また、ぞっとしたときや恐れを感じたときにも、肌にぶつぶつが出てくることがあります。

――では、なぜヒトは寒さや恐怖を感じると鳥肌が立つのでしょうか?

鳥肌は、己の身を外敵から守るために起こる反応!

寒さによる鳥肌は、温熱中枢と呼ばれる脳のはたらきによって引き起こされます。

恒温動物である人間の体温は、温度差に関係なく、季節を通して1年中ほぼほぼ一定です。

体温の調節は、脳の「温熱中枢」が行っているのですが、からだが寒さを感じたとき、それ以上の熱の放出を防ぐために、温熱中枢は、血管・皮膚を縮めることによって、寒さを受けるからだの表面積を少しでも狭くしようとします。

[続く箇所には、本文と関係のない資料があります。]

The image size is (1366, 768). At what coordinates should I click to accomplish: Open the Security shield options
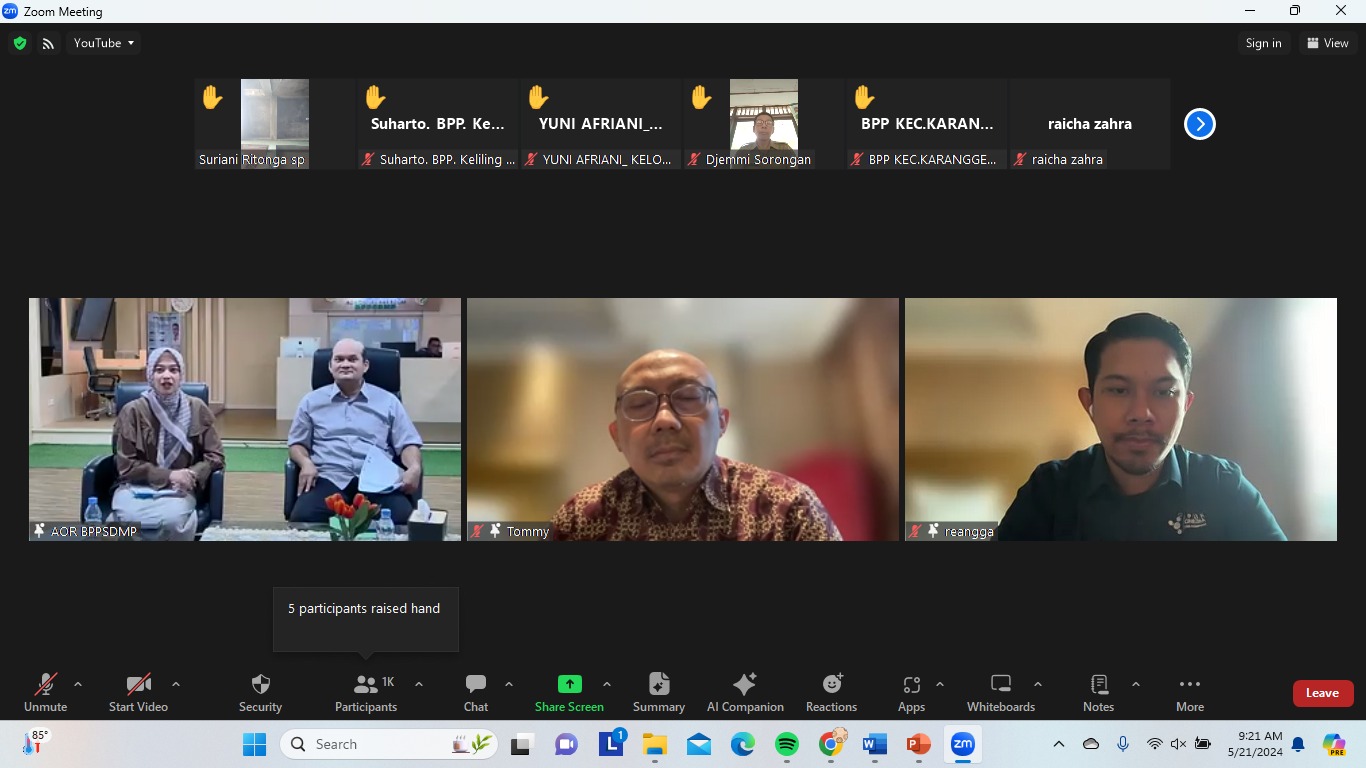[260, 692]
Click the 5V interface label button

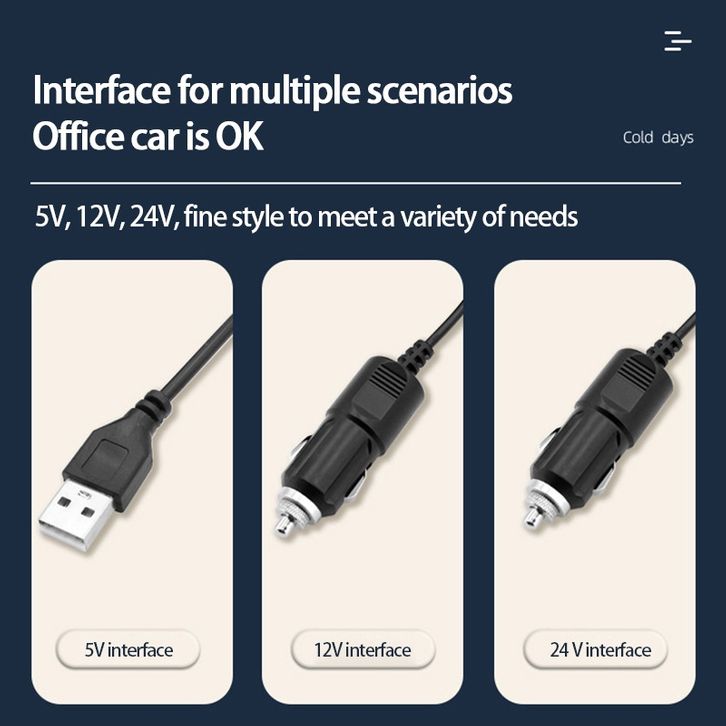pos(128,649)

このとき、筋肉が縮み、皮膚がひきつった結果、皮膚の表面にぶつぶつ――いわゆる「鳥肌」の症状が現れるのです。

また、ヒトは恐怖を感じたときやゾッとした感情を受けたときにも鳥肌が立ちます。
これは、脳が恐れや不快感を感じると、外敵から身を守ろうという反応がからだに現れて、体毛が逆立つ現象が起きます。

犬やネコなどの毛のある動物は、相手を威嚇するときに毛を逆立てることがありますが、あの現象も鳥肌の一種。

鳥肌は、己の身に異常を感じたときに、外敵から身を守ろうとする条件反射的な反応なのです。